— Start of INFORMATION SUPPLIED —
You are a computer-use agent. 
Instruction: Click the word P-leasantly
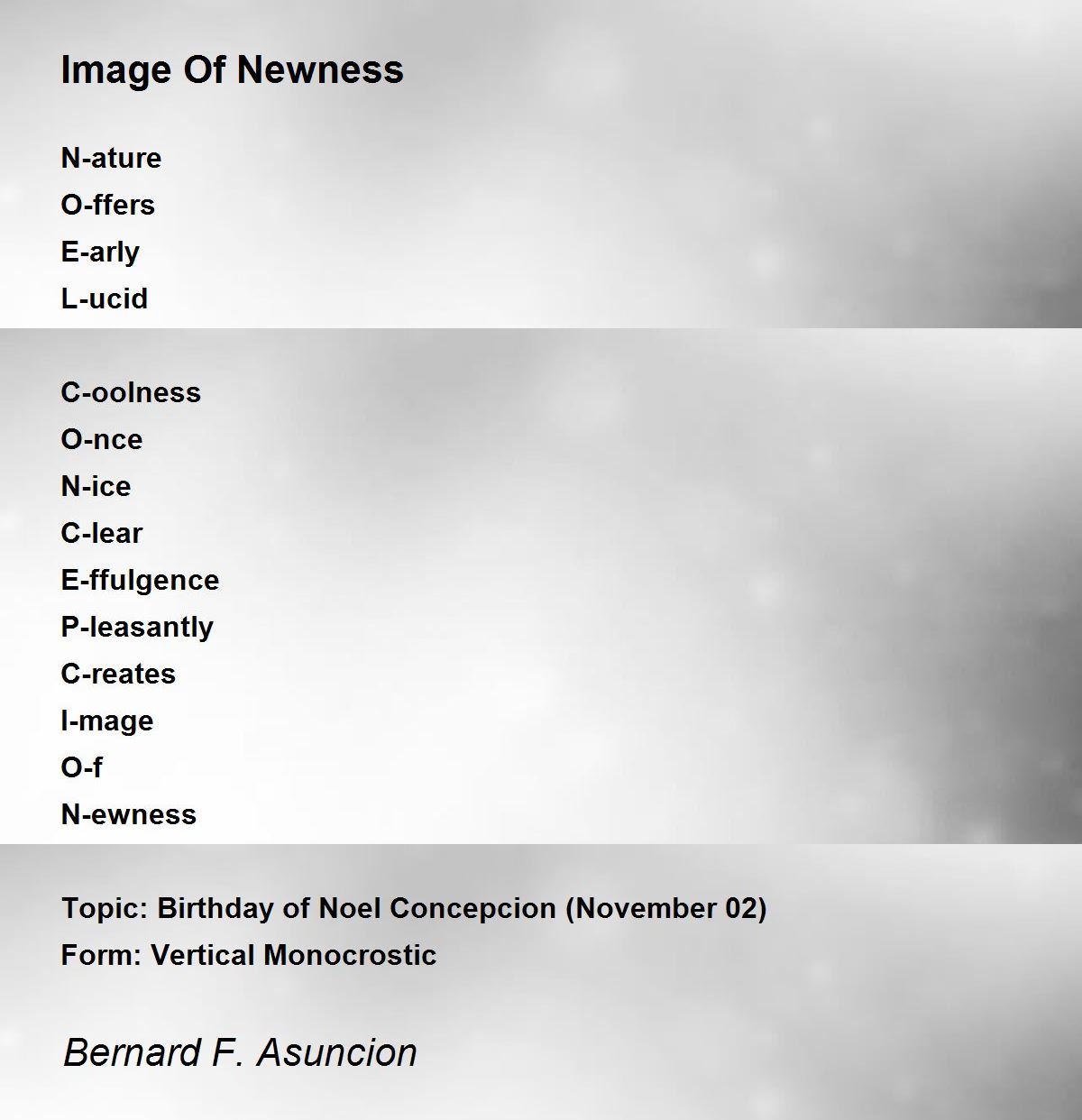137,628
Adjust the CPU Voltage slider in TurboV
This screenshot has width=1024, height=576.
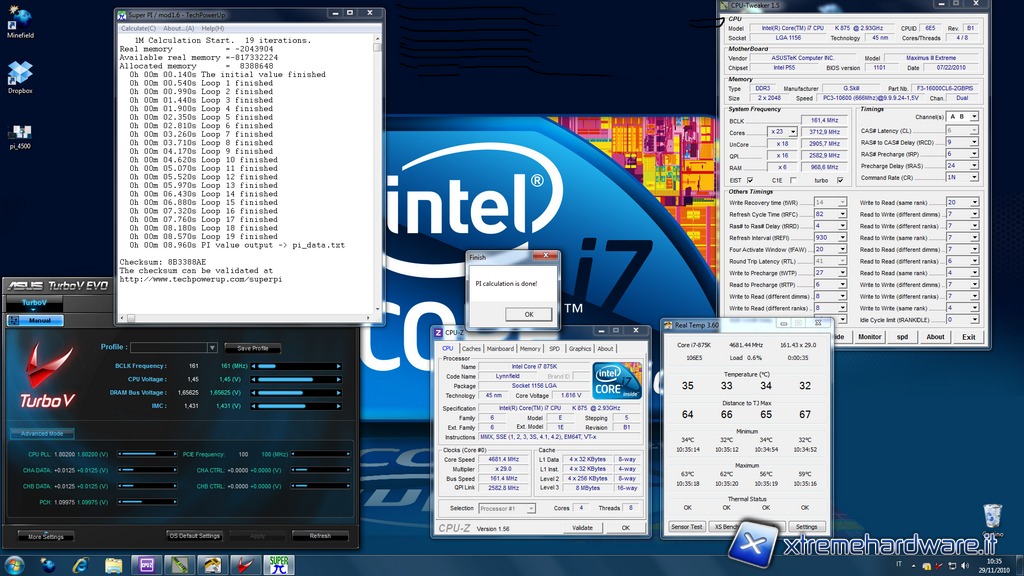tap(295, 380)
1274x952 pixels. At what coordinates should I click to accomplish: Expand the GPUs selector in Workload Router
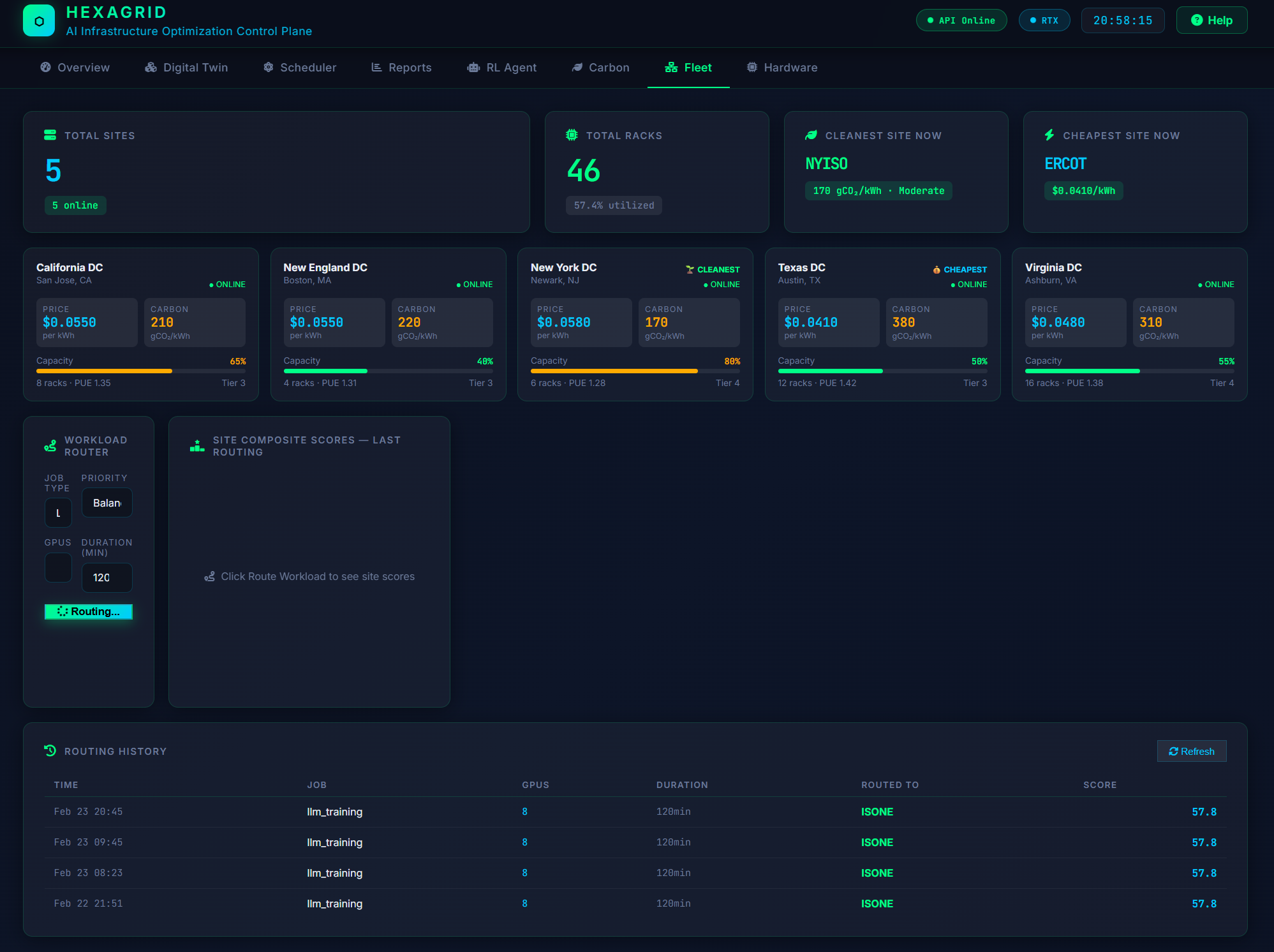(x=58, y=568)
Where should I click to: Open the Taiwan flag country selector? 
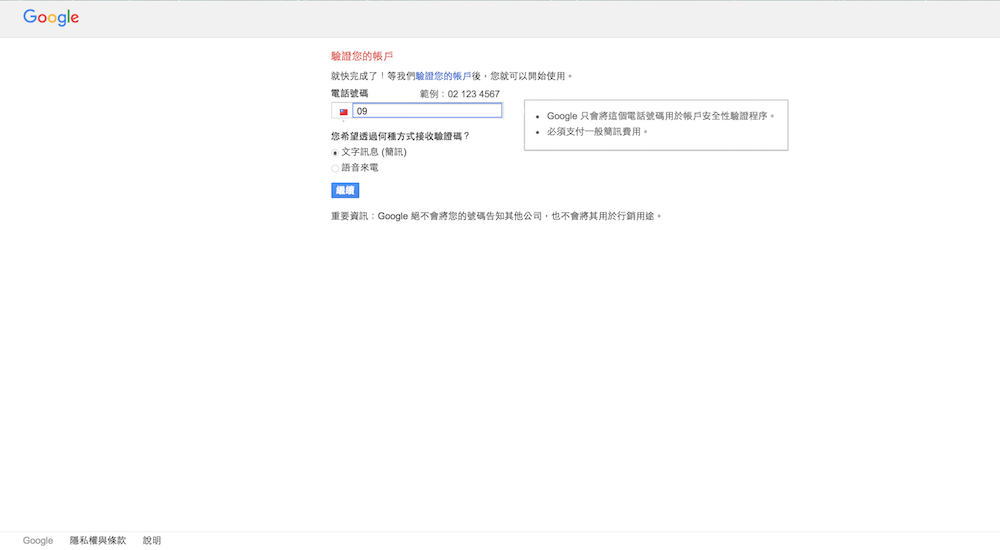342,112
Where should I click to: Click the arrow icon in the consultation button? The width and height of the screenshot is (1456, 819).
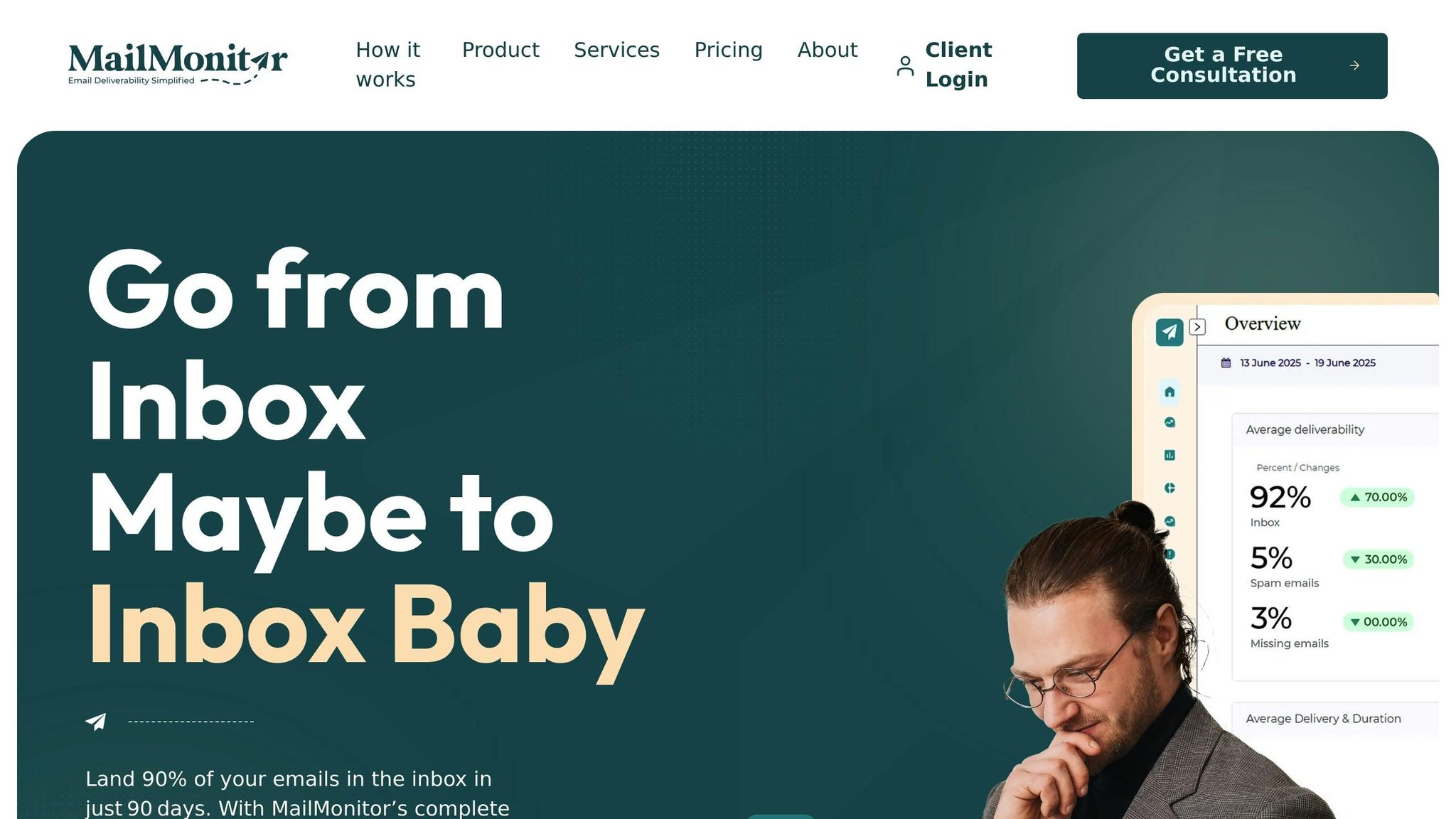point(1354,65)
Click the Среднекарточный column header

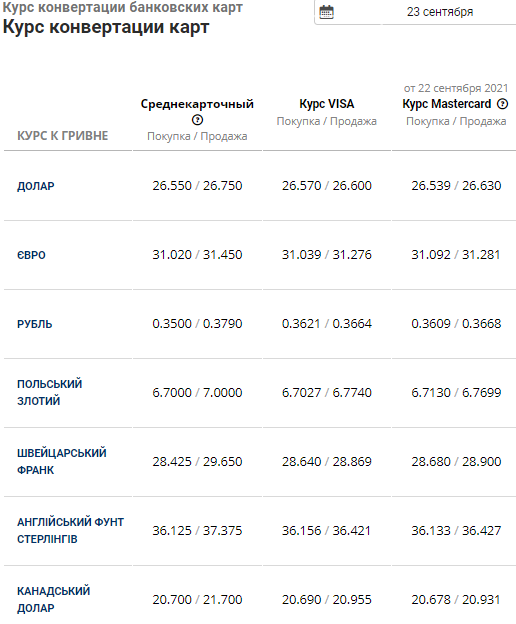(197, 104)
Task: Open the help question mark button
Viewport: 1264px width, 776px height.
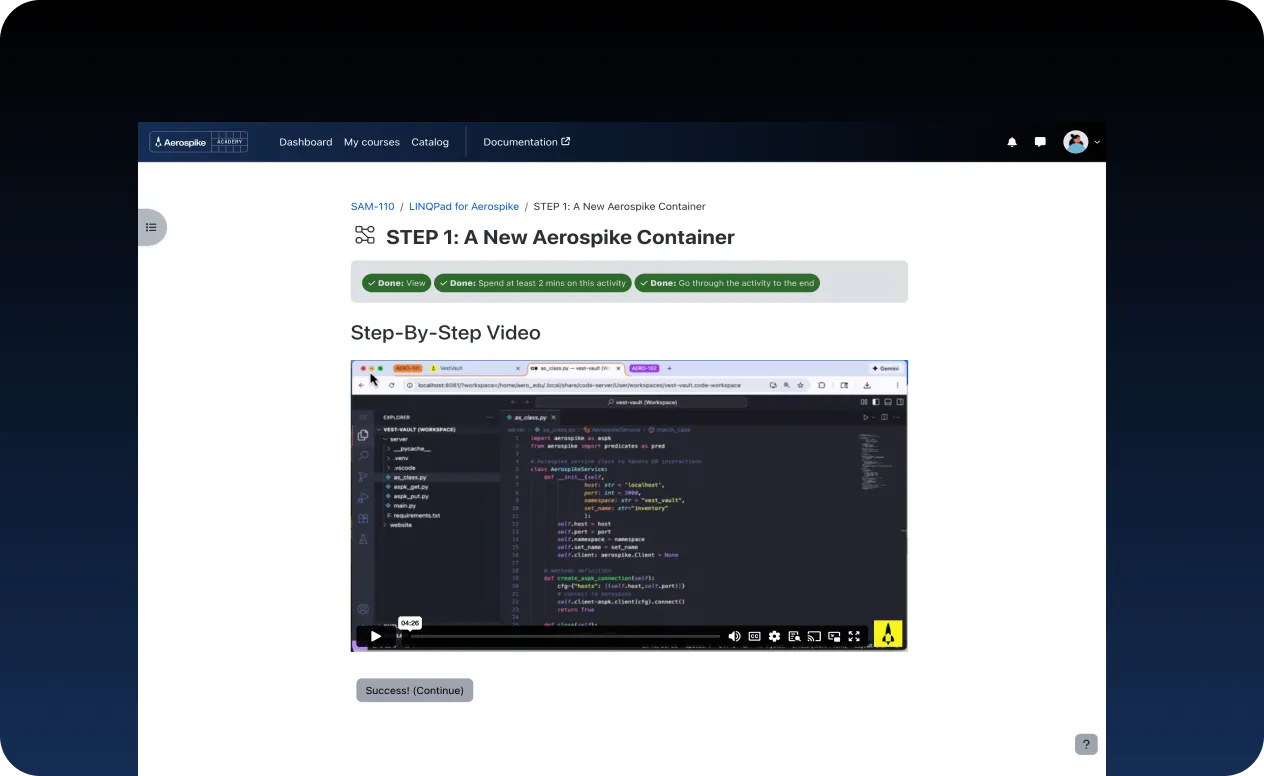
— End of INFORMATION SUPPLIED —
◆ TASK DESCRIPTION
Write out all of these items again, requests included, multiplying every coordinate in the answers by 1.35 and rounding to whole numbers with halves going up, while the numbers in the requests stay unchanged. Leave the pictures out of your answer.

◆ RESULT BELOW
You are a computer-use agent. 
Instruction: Click the word P-leasantly
185,848
Adjust the CPU Voltage slider in TurboV
This screenshot has width=1024, height=576.
tap(398, 513)
1274x952 pixels. At what coordinates should I click to accomplish: Expand the GPUs selector in Workload Router
(x=78, y=767)
Where should I click to: Open the Taiwan flag country selector? 
462,151
Where should I click to: Click the arrow icon in the consultation button? The width and height of the screenshot is (1456, 819).
point(1828,88)
Click the Среднекарточный column header

(266, 140)
Task: Open the help question mark button
Viewport: 1264px width, 776px height.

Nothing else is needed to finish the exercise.